Incastrati in una trama ad orologeria, tanto scontata nella proposizione di un soggetto che strizza l'occhio all'amicizia virile ed in generale ad un superomismo espresso di puro muscolo, quanto puntuale nella costruzione delle situazioni che permettono al film di mantenersi in costante progressione, i due attori si prestano con professionalità e verosimiglianza ai meccanismi del buddy movie, genere a cui "Cani sciolti" appartiene di diritto, adeguando la propria performance alle necessità di una recitazione dinamica, costruita come vuole il genere sulla continua oscillazione tra prestazione fisica e rispetto dei tempi comici. Una puzzle di possibilità attoriali che Kormakur trasforma in una danza tribale, scandita da un repertorio sonoro e visuale all'insegna della potenza e del machismo, con possibilità balistiche, esplosioni ed inseguimenti che riescono però preservare la caratterizzazione dei personaggi, ed in particolare il continuo scambio di battute e le schermaglie che alimentano il rapporto tra i due bad guys.
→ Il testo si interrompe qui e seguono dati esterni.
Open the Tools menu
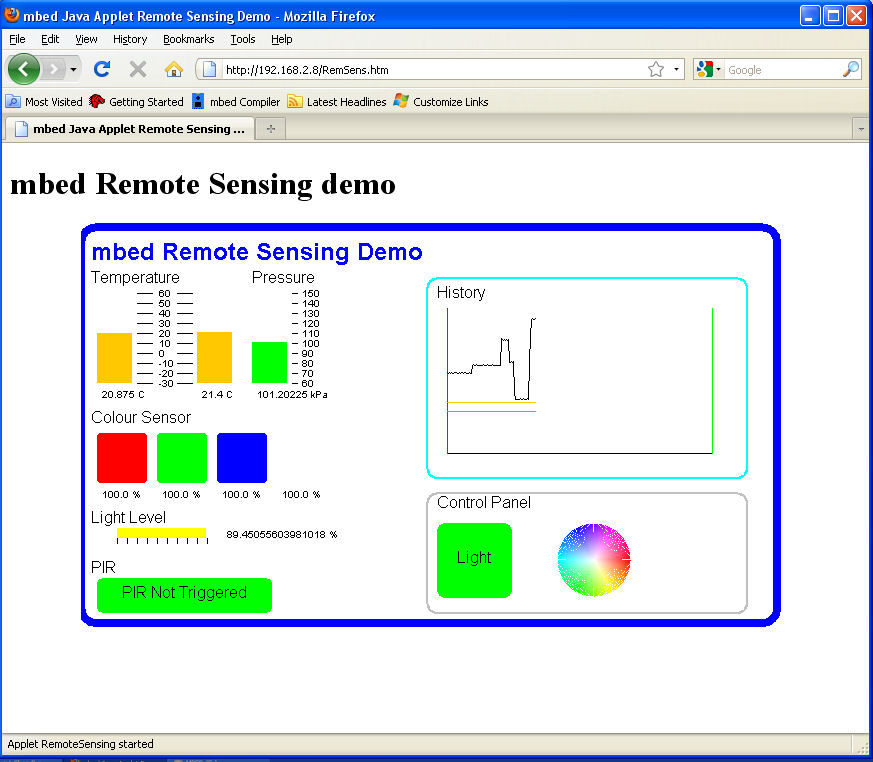The height and width of the screenshot is (762, 873). tap(242, 39)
Così accanto a una serie continua di smargiassate e a frasi da fumetto del tipo "Conosci il detto, non rapinare mai una banca vicino alla caffetteria che fa le ciambelle più buone della zona", "Cani sciolti" riesce a far convivere estetica da blockbuster e pochade di alta classe, con Washington e Wahlberg perfettamente amalgamati nel dar vita ai rispettivi understatement. Abituati a frequentare ruoli di questo tipo, ma quasi sempre saturi di una drammaticità a forti tinte, i due attori dimostrano, se mai c'è ne fosse bisogno, una versatilità che il cinema fatica a sfruttare (ma Wahlberg dopo il successo di "Ted" pare aver trovato una nuova dimensione) e che qui invece emerge in una commistione di solidità e voglia di non prendersi troppo sul serio. Girato con una regia robusta e sporca, il film ed il suo regista sono bravi a far coincidere la dimensione da frontiera di un paesaggio da film western, con la predisposizione interiore delle figure che lo attraversano. In questo modo la natura selvaggia ed asciutta della prateria americana, le sue strade dimenticate ed assolate, ed il predominio degli elementi naturali su quelli architettonici - la luce soprattutto, accecante o tenebrosa a secondo dei casi - diventano lo specchio d'individualità, quelle dei protagonisti ma anche di chi gli sta attorno (il boss della droga di Edward James Olmos ma anche il perfido agente della Cia del redivivo Bill Paxton) abituate a ragionare con meccanismi di causa effetto che trovano sfogo in un istinto di morte perpetrato ad oltranza. E se il messaggio del film non è dei più rassicuranti, con la rappresentazione di un mondo endemicamente aggredito dalla violenza e dalla corruzione - dalla Cia alla Marina nessuno è immune al suo retaggio- rimane la speranza d'amicizia e di condivisione che il film ci lascia, con Bobby e Stig che si allontano dall'ennesimo massacro sostenendosi uno con l'altro, in una atmosfera di totale e reciproca condivisione.